Risultano attivi ventinove posti letto di terapia intensiva all'Ospedale Santa Maria della misericordia di Udine di cui otto nel reparto di Terapia intensiva generale 1, tredici in Terapia intensiva generale 2 e otto alla clinica di anestesia e rianimazione. Ci sono poi quattro posti letto al presidio ospedaliero di Latisana e tre a quello di Tolmezzo. A questi si aggiungono otto posti letto gestiti dalle equipe mediche di anestesia nel reparto di Cardiochirurgia del Santa Maria della Misericordia e ventuno posti letto gestiti dalle equipe mediche di medicina d'Urgenza  di cui otto a Palmanova, otto a San Daniele e cinque a Tolmezzo. Sono inoltre attivabili ulteriori ventitre posti letto al Santa Maria della Misericordia e otto posti a Palmanova.


Azienda sanitaria universitaria Giuliano Isontina


Nel 2019 aveva una disponibilità di ventisei posti letto di terapia intensiva, dato che nel computo totale ai posti letto dei reparti di anestesia e rianimazione devono essere aggiunti dieci di posti letto di terapia intensiva post operatoria di Cardiochirurgia. Al momento l'Asugi ha attivi trentaquattro posti letto di terapia intensiva ai quali si sommano dodici posti letto in pneumologia ora utilizzati come posti di sub intensiva. Inoltre, attraverso le strutture poste al dodicesimo e al tredicesimo piano della torre medica dell'Ospedale di Cattinara possono essere attivati ulteriori cinquanta posti letto.



I dati dell'anno in corso


Nel 2021 siono stati previsti dieci posti letto di terapia semi intensiva nel reparto di pronto soccorso e medicina d'urgenza e dieci posti letto intensivi in quello di anestesia e rianimazione del presidio ospedaliero di Gorizia e Monfalcone. Per il presidio ospedaliero di Latisana e Palmanova sono invece stati previsti dieci posti letto intensivi e semintensivi nel reparto di Pronto soccorso e Medicina d'Urgenza e quattro posti letto intensivi presso quello di Anestesia e Rianimazione.

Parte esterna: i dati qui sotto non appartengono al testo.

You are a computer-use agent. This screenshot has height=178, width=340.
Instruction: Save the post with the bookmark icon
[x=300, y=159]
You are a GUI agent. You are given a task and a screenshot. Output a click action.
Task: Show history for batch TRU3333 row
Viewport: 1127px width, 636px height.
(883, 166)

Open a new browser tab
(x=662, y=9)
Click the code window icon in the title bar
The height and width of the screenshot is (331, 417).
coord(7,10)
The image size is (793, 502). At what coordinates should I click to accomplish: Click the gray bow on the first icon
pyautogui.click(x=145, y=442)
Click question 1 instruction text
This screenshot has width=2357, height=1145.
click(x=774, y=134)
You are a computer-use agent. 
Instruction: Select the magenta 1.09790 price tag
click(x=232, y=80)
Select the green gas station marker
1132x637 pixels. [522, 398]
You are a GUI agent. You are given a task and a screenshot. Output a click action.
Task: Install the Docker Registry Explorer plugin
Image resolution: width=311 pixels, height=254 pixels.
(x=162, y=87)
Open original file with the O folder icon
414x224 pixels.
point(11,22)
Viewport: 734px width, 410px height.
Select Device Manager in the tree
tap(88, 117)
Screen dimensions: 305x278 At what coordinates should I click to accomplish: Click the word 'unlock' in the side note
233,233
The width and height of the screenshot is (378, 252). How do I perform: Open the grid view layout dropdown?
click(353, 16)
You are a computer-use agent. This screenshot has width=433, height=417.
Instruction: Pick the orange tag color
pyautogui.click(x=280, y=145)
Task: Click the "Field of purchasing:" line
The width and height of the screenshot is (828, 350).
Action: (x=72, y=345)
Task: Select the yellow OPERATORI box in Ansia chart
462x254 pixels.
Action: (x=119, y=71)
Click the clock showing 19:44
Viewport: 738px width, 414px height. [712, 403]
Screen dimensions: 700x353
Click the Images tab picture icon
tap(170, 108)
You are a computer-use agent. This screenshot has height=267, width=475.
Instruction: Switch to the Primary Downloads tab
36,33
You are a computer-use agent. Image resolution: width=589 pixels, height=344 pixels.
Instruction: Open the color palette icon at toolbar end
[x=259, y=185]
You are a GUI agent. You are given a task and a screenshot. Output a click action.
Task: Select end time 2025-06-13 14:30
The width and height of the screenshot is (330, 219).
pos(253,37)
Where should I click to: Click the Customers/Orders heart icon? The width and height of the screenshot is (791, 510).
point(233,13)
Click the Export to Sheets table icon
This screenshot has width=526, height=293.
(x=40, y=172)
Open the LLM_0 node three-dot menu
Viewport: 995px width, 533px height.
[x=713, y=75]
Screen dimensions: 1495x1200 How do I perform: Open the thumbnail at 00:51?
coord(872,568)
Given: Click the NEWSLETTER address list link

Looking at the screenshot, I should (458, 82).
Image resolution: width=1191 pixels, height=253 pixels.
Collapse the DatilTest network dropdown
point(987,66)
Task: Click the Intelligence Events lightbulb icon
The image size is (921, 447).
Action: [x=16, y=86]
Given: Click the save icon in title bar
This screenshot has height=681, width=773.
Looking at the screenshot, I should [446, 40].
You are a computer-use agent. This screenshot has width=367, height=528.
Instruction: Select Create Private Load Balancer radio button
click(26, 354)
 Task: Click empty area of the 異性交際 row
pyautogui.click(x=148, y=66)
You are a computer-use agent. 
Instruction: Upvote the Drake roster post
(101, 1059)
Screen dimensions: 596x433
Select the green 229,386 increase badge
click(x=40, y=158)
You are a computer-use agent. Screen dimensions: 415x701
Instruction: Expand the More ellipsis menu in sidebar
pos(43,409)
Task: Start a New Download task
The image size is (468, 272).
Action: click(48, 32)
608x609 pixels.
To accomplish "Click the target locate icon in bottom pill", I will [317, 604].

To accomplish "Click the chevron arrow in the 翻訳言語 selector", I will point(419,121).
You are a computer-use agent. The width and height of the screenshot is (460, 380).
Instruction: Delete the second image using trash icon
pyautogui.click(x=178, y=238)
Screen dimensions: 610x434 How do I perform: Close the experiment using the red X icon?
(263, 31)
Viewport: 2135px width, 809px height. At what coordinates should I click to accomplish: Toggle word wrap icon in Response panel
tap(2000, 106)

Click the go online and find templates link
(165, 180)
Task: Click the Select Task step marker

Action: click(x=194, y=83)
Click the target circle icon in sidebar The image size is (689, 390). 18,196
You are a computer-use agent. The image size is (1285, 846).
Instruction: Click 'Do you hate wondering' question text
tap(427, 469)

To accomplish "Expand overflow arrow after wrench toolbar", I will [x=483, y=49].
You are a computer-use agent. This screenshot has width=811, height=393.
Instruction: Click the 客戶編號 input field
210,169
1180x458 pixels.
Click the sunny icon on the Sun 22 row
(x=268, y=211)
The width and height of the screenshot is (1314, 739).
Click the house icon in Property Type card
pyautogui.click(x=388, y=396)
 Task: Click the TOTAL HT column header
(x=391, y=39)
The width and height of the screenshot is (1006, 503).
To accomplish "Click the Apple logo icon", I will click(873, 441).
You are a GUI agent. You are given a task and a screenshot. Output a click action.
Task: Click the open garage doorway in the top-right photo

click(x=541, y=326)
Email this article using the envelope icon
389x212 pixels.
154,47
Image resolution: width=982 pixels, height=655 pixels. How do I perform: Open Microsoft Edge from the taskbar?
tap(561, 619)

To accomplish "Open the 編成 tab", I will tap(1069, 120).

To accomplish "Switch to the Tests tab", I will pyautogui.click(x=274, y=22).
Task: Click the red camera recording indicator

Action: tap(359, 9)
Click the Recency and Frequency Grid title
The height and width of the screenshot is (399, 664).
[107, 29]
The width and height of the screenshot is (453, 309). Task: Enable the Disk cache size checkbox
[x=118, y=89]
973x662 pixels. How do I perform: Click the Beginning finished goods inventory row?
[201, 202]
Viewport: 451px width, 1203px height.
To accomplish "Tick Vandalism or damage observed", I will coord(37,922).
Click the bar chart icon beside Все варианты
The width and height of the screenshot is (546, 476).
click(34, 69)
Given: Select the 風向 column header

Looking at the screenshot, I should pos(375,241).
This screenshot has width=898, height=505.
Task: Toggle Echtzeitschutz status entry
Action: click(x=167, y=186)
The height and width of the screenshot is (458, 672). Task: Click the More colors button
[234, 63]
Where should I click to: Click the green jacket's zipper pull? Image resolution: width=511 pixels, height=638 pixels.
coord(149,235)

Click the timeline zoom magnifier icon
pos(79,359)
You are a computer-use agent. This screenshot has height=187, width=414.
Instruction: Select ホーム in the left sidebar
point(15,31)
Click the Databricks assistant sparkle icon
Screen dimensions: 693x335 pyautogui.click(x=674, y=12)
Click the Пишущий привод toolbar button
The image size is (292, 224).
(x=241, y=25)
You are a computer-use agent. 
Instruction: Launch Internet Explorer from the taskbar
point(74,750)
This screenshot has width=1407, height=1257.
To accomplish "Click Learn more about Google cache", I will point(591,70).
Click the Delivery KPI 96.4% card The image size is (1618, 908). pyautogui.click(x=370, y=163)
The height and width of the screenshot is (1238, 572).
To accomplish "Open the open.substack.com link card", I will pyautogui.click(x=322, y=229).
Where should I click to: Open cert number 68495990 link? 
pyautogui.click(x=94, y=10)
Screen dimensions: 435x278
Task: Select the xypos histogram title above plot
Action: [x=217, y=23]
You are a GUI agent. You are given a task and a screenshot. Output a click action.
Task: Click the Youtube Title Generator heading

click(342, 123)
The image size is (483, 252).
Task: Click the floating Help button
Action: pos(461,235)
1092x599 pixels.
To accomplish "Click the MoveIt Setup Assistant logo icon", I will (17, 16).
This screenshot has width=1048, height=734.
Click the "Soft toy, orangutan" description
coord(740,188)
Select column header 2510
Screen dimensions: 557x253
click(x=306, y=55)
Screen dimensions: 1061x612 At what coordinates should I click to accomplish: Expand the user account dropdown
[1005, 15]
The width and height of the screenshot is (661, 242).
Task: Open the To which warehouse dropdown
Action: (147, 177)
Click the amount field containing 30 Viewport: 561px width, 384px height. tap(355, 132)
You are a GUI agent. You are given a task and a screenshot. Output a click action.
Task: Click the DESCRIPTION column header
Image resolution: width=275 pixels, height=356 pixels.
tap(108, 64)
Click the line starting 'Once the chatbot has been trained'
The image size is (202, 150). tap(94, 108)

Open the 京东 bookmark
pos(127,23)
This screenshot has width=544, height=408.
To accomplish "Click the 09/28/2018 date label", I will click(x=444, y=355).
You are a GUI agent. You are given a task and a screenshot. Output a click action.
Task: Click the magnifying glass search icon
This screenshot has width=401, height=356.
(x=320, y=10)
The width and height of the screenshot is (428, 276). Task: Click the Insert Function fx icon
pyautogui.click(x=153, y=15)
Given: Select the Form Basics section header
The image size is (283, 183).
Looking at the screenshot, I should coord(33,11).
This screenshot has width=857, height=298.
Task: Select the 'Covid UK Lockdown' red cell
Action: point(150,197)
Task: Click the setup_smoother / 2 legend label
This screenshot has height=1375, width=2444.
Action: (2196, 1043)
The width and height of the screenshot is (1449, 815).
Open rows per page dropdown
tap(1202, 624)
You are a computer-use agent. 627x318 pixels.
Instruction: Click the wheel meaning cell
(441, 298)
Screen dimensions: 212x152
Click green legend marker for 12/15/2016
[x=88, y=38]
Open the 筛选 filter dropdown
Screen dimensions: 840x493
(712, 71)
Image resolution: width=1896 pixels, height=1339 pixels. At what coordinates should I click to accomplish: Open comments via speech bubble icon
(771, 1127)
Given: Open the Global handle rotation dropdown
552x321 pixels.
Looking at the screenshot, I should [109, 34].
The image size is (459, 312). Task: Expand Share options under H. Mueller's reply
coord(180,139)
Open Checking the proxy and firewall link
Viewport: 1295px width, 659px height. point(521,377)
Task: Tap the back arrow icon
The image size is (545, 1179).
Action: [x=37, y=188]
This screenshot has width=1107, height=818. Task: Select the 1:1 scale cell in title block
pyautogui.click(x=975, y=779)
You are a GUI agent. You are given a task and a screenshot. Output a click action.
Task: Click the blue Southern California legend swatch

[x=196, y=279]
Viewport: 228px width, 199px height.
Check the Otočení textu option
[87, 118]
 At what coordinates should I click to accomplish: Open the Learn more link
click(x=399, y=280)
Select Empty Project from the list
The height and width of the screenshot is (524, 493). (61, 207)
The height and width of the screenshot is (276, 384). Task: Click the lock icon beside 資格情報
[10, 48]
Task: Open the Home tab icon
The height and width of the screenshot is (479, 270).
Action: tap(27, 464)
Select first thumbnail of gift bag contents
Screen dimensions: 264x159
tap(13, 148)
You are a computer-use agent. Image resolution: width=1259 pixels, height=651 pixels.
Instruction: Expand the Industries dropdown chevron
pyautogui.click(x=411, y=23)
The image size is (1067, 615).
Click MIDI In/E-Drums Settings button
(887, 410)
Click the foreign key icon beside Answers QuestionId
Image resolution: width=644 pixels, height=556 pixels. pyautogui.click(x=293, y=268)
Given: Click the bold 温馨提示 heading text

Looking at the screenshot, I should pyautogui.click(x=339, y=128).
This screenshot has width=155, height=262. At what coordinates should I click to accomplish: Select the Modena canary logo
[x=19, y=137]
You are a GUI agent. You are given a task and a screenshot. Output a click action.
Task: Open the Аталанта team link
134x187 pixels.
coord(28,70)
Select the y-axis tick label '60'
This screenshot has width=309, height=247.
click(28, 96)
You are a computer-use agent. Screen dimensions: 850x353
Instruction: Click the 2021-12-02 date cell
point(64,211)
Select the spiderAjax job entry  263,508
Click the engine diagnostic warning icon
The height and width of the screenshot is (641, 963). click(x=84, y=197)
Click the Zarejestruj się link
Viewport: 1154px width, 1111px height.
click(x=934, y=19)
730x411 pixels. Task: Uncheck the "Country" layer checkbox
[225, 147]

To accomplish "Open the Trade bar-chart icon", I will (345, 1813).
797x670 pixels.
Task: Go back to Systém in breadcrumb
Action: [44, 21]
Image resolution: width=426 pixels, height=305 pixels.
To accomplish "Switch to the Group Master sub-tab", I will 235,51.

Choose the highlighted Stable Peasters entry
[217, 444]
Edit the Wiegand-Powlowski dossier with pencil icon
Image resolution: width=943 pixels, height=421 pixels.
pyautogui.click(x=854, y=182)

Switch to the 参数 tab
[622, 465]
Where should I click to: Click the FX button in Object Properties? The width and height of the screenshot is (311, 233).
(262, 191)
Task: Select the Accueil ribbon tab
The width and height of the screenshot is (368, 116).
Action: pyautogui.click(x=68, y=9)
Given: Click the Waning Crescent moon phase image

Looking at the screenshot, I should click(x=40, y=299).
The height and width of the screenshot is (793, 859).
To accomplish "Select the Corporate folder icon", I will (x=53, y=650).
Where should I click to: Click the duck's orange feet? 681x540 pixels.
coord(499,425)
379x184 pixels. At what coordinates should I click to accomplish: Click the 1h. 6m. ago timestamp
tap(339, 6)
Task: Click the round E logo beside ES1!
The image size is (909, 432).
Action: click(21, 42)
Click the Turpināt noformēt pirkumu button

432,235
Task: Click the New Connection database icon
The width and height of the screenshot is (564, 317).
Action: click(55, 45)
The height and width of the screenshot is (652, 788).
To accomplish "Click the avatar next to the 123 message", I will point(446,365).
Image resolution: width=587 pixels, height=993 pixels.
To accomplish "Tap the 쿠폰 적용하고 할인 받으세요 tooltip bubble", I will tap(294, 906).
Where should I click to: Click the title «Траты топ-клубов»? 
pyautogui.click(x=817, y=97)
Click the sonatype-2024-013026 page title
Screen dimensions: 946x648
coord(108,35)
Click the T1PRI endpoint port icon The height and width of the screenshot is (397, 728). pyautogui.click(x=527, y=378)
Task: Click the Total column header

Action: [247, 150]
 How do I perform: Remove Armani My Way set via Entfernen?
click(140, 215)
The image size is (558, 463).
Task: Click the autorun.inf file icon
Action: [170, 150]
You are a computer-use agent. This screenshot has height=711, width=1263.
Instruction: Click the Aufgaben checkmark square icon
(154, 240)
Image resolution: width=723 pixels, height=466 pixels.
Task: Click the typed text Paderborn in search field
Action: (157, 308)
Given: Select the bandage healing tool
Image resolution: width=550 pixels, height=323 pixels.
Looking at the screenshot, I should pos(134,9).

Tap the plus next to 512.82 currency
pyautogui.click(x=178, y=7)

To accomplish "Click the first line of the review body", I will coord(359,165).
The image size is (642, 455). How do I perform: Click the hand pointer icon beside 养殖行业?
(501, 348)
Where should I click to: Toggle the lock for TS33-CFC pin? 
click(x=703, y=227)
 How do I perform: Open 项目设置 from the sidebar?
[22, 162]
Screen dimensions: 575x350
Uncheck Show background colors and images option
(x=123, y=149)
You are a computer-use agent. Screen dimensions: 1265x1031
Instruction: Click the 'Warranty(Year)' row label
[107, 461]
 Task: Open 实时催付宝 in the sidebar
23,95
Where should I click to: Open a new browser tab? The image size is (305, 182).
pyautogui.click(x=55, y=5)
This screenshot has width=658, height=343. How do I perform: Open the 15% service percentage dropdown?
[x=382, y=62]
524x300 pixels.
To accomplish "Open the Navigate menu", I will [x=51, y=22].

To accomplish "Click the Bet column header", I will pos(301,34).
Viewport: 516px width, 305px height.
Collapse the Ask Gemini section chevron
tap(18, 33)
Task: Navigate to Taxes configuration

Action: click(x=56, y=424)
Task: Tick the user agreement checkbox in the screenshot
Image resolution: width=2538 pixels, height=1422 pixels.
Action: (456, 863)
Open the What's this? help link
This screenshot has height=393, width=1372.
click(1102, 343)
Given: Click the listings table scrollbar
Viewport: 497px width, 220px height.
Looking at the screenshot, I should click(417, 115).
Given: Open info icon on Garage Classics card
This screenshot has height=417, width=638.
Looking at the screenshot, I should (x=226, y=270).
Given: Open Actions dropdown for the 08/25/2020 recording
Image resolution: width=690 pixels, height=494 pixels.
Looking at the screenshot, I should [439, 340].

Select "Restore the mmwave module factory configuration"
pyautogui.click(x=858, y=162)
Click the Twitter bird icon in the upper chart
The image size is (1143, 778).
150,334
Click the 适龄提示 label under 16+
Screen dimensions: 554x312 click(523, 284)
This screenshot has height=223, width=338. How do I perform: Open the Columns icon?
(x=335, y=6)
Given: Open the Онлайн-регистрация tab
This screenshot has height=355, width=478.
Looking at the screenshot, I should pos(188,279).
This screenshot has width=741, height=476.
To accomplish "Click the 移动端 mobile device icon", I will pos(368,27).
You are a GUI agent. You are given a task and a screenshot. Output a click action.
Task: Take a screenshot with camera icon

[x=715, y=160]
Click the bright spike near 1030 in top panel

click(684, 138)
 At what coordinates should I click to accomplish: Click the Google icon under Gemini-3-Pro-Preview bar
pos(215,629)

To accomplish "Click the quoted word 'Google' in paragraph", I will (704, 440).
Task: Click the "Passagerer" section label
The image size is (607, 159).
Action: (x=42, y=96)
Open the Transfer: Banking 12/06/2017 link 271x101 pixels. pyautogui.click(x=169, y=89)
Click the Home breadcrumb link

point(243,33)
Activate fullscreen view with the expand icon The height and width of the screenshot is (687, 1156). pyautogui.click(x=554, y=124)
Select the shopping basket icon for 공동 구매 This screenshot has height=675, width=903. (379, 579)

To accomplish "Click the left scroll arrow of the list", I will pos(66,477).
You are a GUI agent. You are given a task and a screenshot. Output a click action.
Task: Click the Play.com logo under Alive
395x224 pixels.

Ha concluso Riccardi: "I dati relativi all'occupazione di tali posti letto sono sempre stati trasmessi al ministero della Salute, il quale ha sempre richiesto il dettaglio del numero di persone ricoverate in terapia intensiva e di quelle presenti in altri reparti, tra cui la terapia semi intensiva, per la quale non era richiesto un monitoraggio specifico".